--- START ---
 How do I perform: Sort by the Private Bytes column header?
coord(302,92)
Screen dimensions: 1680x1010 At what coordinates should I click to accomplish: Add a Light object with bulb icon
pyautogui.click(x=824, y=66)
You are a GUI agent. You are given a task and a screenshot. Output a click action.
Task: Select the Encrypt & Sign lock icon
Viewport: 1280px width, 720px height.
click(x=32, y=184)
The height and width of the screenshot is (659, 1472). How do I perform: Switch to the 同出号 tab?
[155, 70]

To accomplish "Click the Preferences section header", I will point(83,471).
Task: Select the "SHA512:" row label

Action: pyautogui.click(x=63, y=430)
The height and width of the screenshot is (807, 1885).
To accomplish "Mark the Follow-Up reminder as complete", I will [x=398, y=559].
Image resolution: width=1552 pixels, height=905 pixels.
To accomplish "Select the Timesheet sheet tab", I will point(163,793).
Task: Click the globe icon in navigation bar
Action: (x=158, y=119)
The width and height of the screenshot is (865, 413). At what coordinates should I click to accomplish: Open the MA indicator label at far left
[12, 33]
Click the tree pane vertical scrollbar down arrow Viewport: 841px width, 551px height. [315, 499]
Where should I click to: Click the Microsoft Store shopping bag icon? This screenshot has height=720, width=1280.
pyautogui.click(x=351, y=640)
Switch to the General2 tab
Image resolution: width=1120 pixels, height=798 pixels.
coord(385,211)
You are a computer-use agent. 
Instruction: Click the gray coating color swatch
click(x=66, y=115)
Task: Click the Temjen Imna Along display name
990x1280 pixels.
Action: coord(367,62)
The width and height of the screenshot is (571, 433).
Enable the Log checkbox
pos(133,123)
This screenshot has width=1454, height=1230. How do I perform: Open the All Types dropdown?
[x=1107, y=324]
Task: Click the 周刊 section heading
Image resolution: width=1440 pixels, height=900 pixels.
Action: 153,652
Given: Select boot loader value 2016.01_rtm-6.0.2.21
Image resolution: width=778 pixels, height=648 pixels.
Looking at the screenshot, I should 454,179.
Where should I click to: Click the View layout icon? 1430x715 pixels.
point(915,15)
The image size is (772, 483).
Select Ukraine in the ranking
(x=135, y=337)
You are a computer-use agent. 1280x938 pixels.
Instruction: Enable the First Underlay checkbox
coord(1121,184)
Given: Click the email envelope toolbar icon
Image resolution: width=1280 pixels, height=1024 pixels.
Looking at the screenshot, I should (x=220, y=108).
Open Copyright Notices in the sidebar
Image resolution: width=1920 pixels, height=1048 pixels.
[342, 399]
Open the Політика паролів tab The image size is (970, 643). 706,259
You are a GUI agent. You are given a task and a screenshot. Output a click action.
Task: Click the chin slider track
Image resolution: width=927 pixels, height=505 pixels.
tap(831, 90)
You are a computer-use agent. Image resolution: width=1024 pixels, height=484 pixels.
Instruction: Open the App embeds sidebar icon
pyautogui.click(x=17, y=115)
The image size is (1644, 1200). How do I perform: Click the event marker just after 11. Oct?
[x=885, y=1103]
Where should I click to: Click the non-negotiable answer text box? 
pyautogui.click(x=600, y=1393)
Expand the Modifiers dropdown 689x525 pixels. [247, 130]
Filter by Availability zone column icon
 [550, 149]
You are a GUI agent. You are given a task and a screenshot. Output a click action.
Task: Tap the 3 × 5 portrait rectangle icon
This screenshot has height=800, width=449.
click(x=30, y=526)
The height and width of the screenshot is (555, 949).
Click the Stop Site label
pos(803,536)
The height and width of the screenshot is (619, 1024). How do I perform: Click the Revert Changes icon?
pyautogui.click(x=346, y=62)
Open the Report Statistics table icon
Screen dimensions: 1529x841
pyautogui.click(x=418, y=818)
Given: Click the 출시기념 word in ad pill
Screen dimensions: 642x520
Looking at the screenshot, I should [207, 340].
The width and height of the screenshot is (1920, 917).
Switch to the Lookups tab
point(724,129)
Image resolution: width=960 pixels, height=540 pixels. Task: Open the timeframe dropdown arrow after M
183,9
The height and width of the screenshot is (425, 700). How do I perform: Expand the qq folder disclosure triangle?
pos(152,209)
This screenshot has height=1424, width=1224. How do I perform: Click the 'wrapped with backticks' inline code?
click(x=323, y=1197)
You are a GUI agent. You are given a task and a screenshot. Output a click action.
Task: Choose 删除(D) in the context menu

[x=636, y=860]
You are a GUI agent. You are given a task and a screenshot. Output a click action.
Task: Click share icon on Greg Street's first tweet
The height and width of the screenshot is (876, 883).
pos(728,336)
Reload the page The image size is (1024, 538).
--- END ---
Description of the task:
For each entry above, please make an exact copy.

Task solution:
 How do I perform: Sort by the Private Bytes column header?
coord(302,92)
Screen dimensions: 1680x1010 At what coordinates should I click to accomplish: Add a Light object with bulb icon
pyautogui.click(x=824, y=66)
You are a GUI agent. You are given a task and a screenshot. Output a click action.
Task: Select the Encrypt & Sign lock icon
Viewport: 1280px width, 720px height.
click(x=32, y=184)
The height and width of the screenshot is (659, 1472). How do I perform: Switch to the 同出号 tab?
[155, 70]

To accomplish "Click the Preferences section header", I will point(83,471).
Task: Select the "SHA512:" row label

Action: pyautogui.click(x=63, y=430)
The height and width of the screenshot is (807, 1885).
To accomplish "Mark the Follow-Up reminder as complete", I will [x=398, y=559].
Image resolution: width=1552 pixels, height=905 pixels.
To accomplish "Select the Timesheet sheet tab", I will point(163,793).
Task: Click the globe icon in navigation bar
Action: (x=158, y=119)
The width and height of the screenshot is (865, 413). At what coordinates should I click to accomplish: Open the MA indicator label at far left
[12, 33]
Click the tree pane vertical scrollbar down arrow Viewport: 841px width, 551px height. [315, 499]
Where should I click to: Click the Microsoft Store shopping bag icon? This screenshot has height=720, width=1280.
pyautogui.click(x=351, y=640)
Switch to the General2 tab
Image resolution: width=1120 pixels, height=798 pixels.
coord(385,211)
You are a computer-use agent. 
Instruction: Click the gray coating color swatch
click(x=66, y=115)
Task: Click the Temjen Imna Along display name
990x1280 pixels.
Action: coord(367,62)
The width and height of the screenshot is (571, 433).
Enable the Log checkbox
pos(133,123)
This screenshot has width=1454, height=1230. How do I perform: Open the All Types dropdown?
[x=1107, y=324]
Task: Click the 周刊 section heading
Image resolution: width=1440 pixels, height=900 pixels.
Action: 153,652
Given: Select boot loader value 2016.01_rtm-6.0.2.21
Image resolution: width=778 pixels, height=648 pixels.
Looking at the screenshot, I should 454,179.
Where should I click to: Click the View layout icon? 1430x715 pixels.
point(915,15)
The image size is (772, 483).
Select Ukraine in the ranking
(x=135, y=337)
You are a computer-use agent. 1280x938 pixels.
Instruction: Enable the First Underlay checkbox
coord(1121,184)
Given: Click the email envelope toolbar icon
Image resolution: width=1280 pixels, height=1024 pixels.
Looking at the screenshot, I should (x=220, y=108).
Open Copyright Notices in the sidebar
Image resolution: width=1920 pixels, height=1048 pixels.
[342, 399]
Open the Політика паролів tab The image size is (970, 643). 706,259
You are a GUI agent. You are given a task and a screenshot. Output a click action.
Task: Click the chin slider track
Image resolution: width=927 pixels, height=505 pixels.
tap(831, 90)
You are a computer-use agent. Image resolution: width=1024 pixels, height=484 pixels.
Instruction: Open the App embeds sidebar icon
pyautogui.click(x=17, y=115)
The image size is (1644, 1200). How do I perform: Click the event marker just after 11. Oct?
[x=885, y=1103]
Where should I click to: Click the non-negotiable answer text box? 
pyautogui.click(x=600, y=1393)
Expand the Modifiers dropdown 689x525 pixels. [247, 130]
Filter by Availability zone column icon
 [550, 149]
You are a GUI agent. You are given a task and a screenshot. Output a click action.
Task: Tap the 3 × 5 portrait rectangle icon
This screenshot has height=800, width=449.
click(x=30, y=526)
The height and width of the screenshot is (555, 949).
Click the Stop Site label
pos(803,536)
The height and width of the screenshot is (619, 1024). How do I perform: Click the Revert Changes icon?
pyautogui.click(x=346, y=62)
Open the Report Statistics table icon
Screen dimensions: 1529x841
pyautogui.click(x=418, y=818)
Given: Click the 출시기념 word in ad pill
Screen dimensions: 642x520
Looking at the screenshot, I should [207, 340].
The width and height of the screenshot is (1920, 917).
Switch to the Lookups tab
point(724,129)
Image resolution: width=960 pixels, height=540 pixels. Task: Open the timeframe dropdown arrow after M
183,9
The height and width of the screenshot is (425, 700). How do I perform: Expand the qq folder disclosure triangle?
pos(152,209)
This screenshot has height=1424, width=1224. How do I perform: Click the 'wrapped with backticks' inline code?
click(x=323, y=1197)
You are a GUI agent. You are given a task and a screenshot. Output a click action.
Task: Choose 删除(D) in the context menu

[x=636, y=860]
You are a GUI agent. You are given a task and a screenshot. Output a click action.
Task: Click share icon on Greg Street's first tweet
The height and width of the screenshot is (876, 883).
pos(728,336)
Reload the page The image size is (1024, 538).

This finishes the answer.